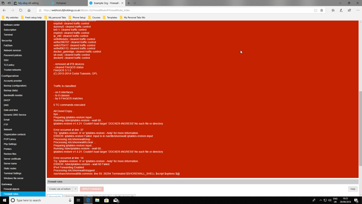Open Firewall objects in the sidebar
Image resolution: width=362 pixels, height=204 pixels.
(12, 189)
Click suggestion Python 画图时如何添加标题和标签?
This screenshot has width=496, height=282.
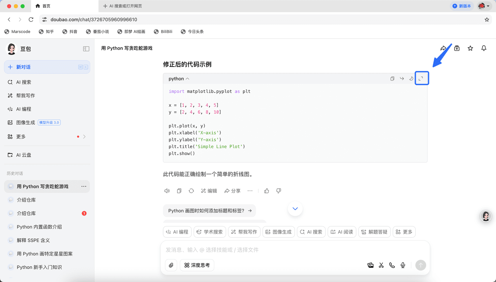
——
The answer must be an exact transcription of the lines from the one holding "Click suggestion Python 画图时如何添加标题和标签?" to the last line of the entries above, with no pictures and nothing else.

> Exercise solution
Click suggestion Python 画图时如何添加标题和标签?
This screenshot has width=496, height=282.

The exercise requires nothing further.